ARID1A缺陷型胃癌与放疗敏感性相关分子机制研究

In China gastric cancer has a high incidence and mortality.Radiation therapy is considered as a promising and standard treatment option for resectable gastric cancer,while the efficacy remains to be improved urgently. ARID1A deficiency is a common molecular alteration in gastric cancer and it plays a role in DNA damage response and DNA repair. Our recent preliminary studies show that, (1) ARID1A regulates checkpoint activation via controlling CHK2 protein stability. (2) ARID1A deficiency shifts the balance of DSB repair by promoting NHEJ repair and suppressing HR repair. (3) We observed radioresistance in ARID1A-deficient cells. The goal of the research proposed in this application is to,(1)Determine how ARID1A regulates CHK2 via its potential E3-ligase activity. (2)Determine how ARID1A dictates the choice of DNA repair pathway via regulating 53BP1 recruitment.(3)Test whether inhibiting aberrant checkpoint activation and NHEJ repair could represent a clinically applicable strategy for radiosensitization of gastric cancer.In summary, our goal of the research proposed in this application is to characterize the role of ARID1A in DNA damage response and DNA repair and to test a strategy for sensitizing ARID1A-deficient gastric cancer to radiation therapy.

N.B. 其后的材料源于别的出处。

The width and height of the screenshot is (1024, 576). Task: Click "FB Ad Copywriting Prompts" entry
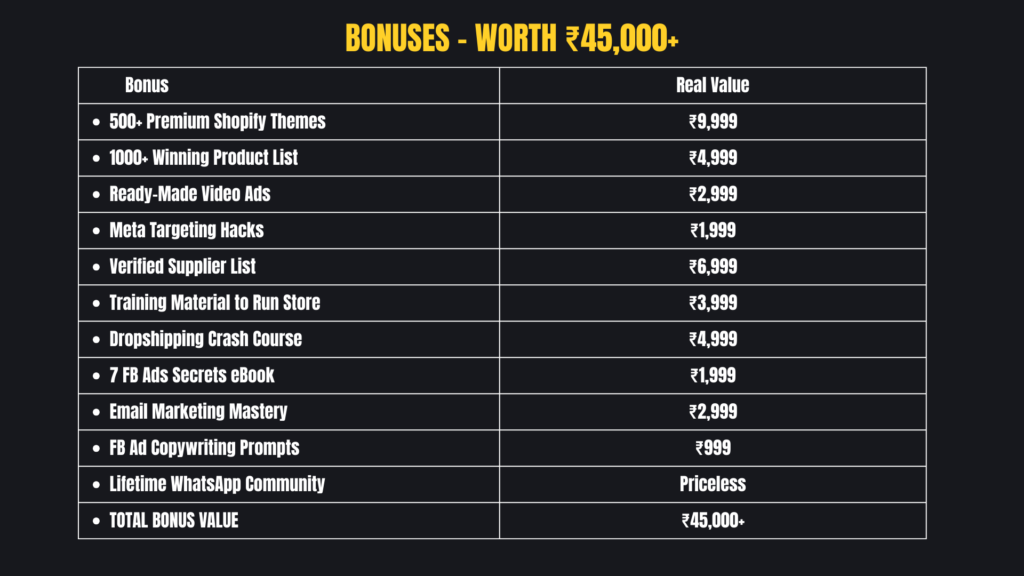pyautogui.click(x=204, y=447)
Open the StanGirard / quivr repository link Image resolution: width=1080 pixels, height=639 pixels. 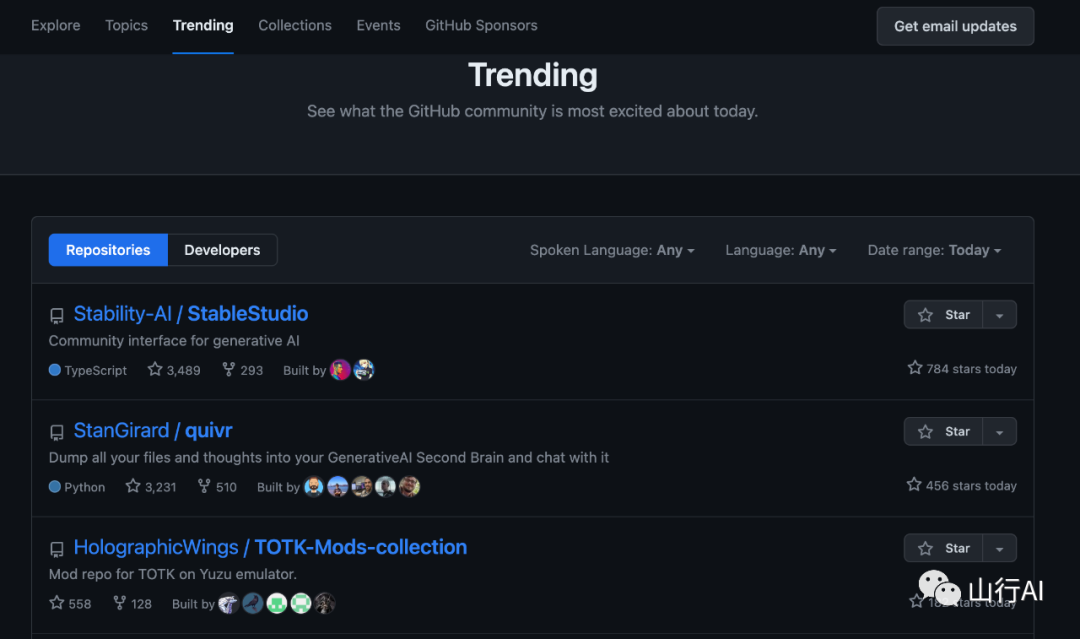tap(153, 431)
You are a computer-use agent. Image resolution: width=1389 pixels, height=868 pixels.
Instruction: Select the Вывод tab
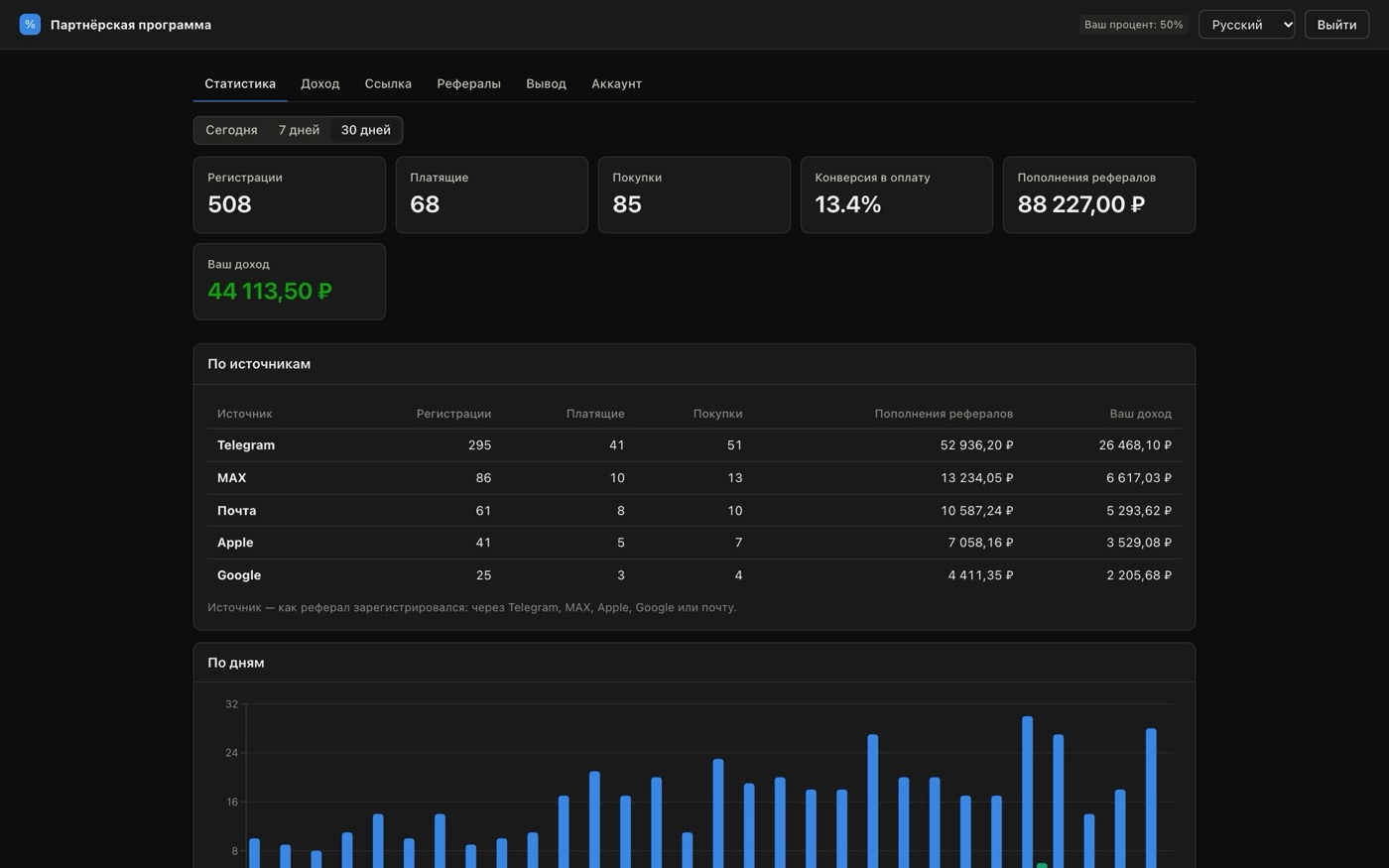pyautogui.click(x=546, y=83)
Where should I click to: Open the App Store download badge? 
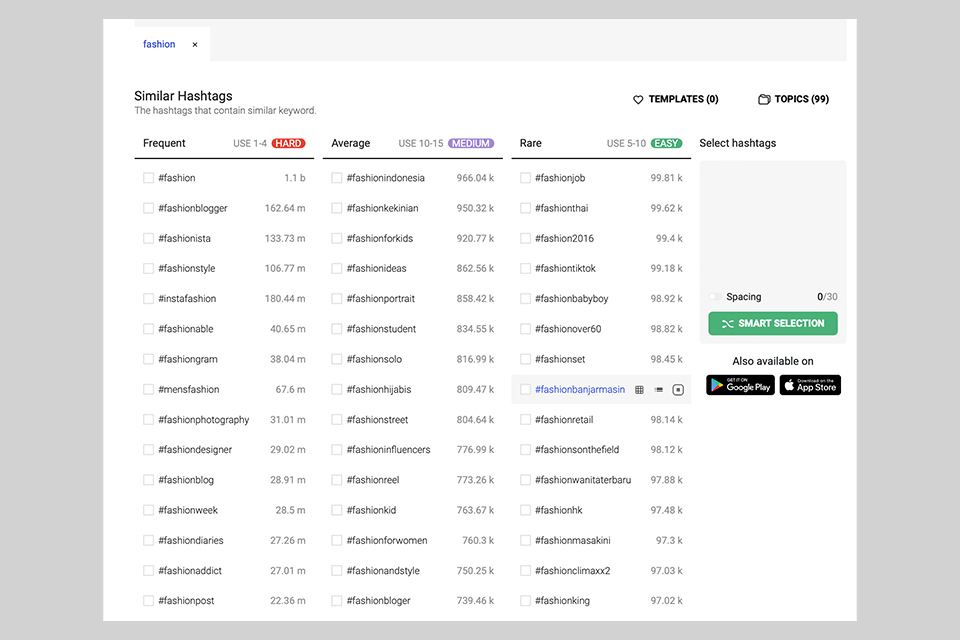click(810, 385)
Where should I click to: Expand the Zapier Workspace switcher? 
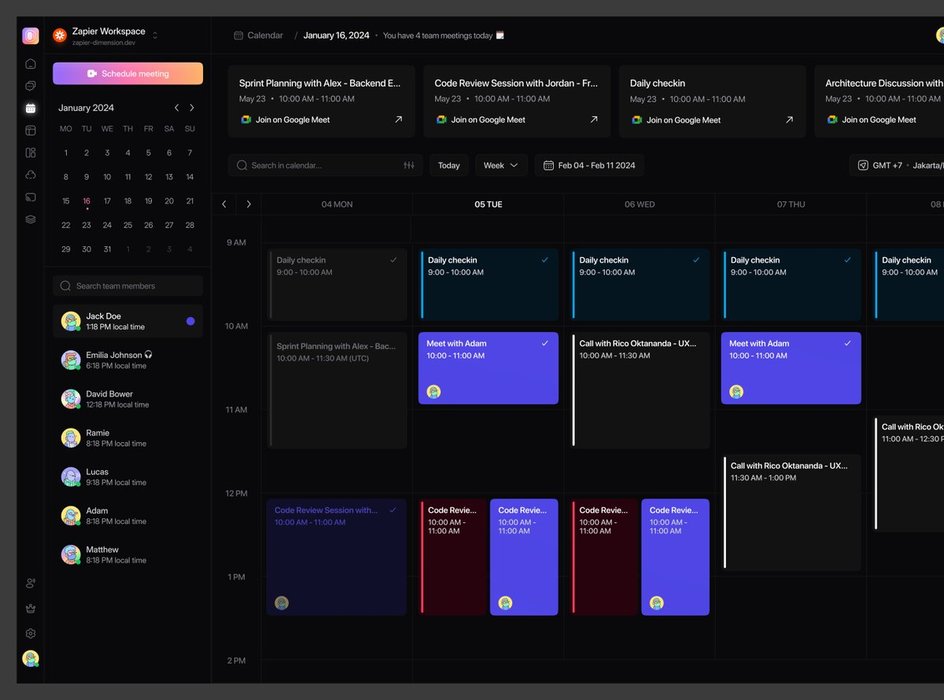point(155,36)
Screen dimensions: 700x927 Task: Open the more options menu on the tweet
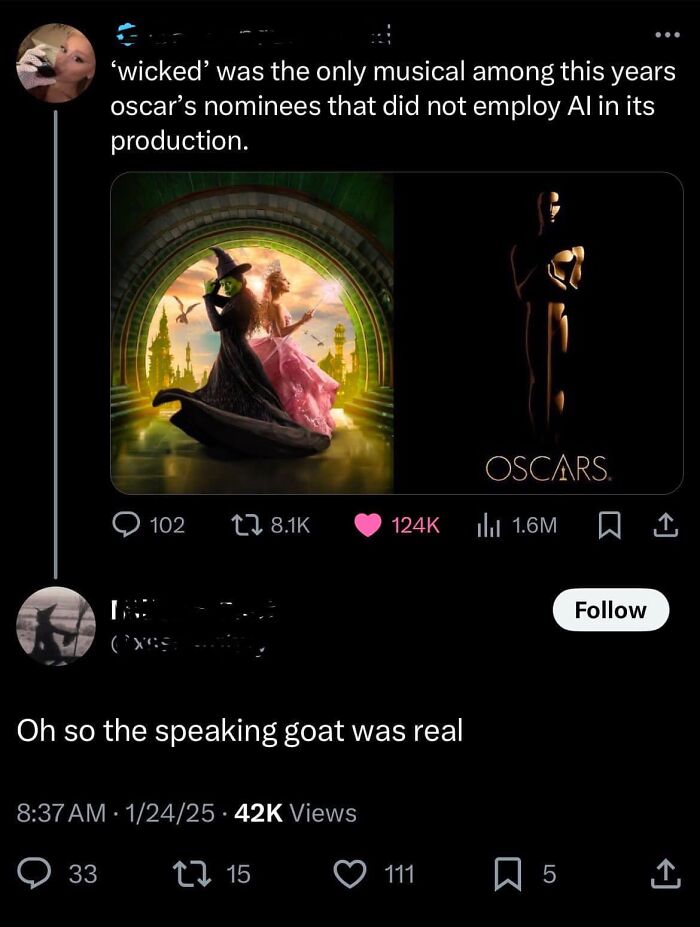(x=668, y=35)
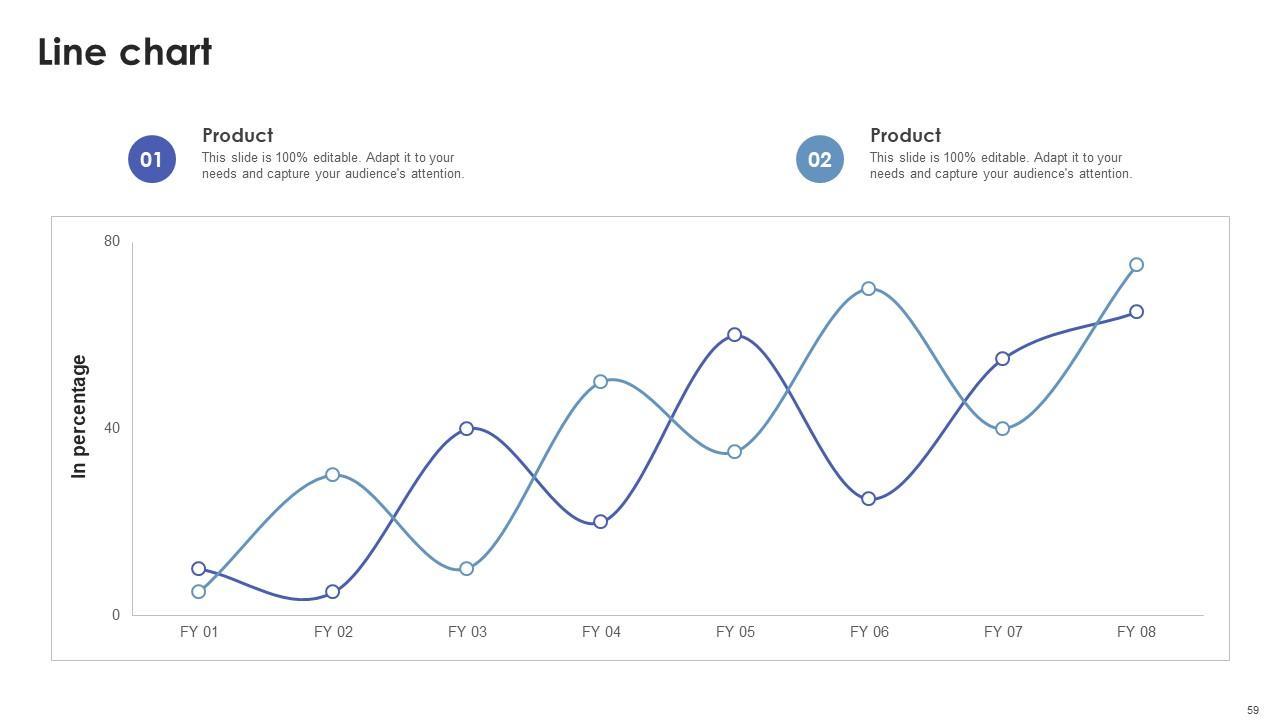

中国胃癌发病率高，预后差，死亡率高。手术联合放疗是可根治胃癌患者的标准治疗手段，然而胃癌放疗疗效亟待提高。ARID1A基因缺陷是胃癌常见分子变异,在DNA损伤修复中发挥重要作用。本研究组前期研究已揭示，①ARID1A蛋白通过控制CHK2蛋白稳定性调节细胞周期检查点活化；②ARID1A缺陷通过增强NHEJ修复，削弱HR修复，调节DSB修复途径的平衡；③ ARID1A缺陷型细胞具有放疗抵抗性。根据前期研究结果，本课题拟进一步深入探索ARID1A在DNA损伤应答和DNA损伤修复中的作用机制，并从体内外研究水平，力求找到增加ARID1A缺陷型胃癌放射敏感性的分子靶点，通过进行个体化放射增敏靶向治疗，为提高胃癌放疗疗效提供新的治疗策略。

中国胃癌发病率高，预后差，死亡率高。手术联合放疗是可根治胃癌患者的标准治疗手段，然而胃癌放疗疗效亟待提高。ARID1A基因缺陷是胃癌常见分子变异,在DNA损伤修复中发挥重要作用。本次课题我们证实ARID1A缺失会影响CHK2表达，ARID1A缺失与CHK2高表达相联系，DNA损伤后，ARID1A的表达水平会影响CHK2激活，ARID1A缺失会影响细胞对放射线的敏感性，而在敲低CHK2后ARID1A缺陷型细胞对放射治疗敏感性增加，因此可采用CHK2抑制剂联合放疗治疗ARID1A缺陷型肿瘤。此外，我们发现CHK1抑制剂可增强PARP抑制剂BMN673对胃癌的疗效：使用siRNA抑制CHK1表达后，胃癌细胞系AGS和MKN1增殖能力及放射敏感性均显著降低。我们发现CHK1抑制剂LY2606368可导致DNA损伤，显著抑制胃癌细胞系AGS和MKN1增殖并诱导凋亡。此外，LY2606368可明显抑制同源重组修复，并在体内外实验中增强PARP抑制剂BMN673的抗肿瘤效应。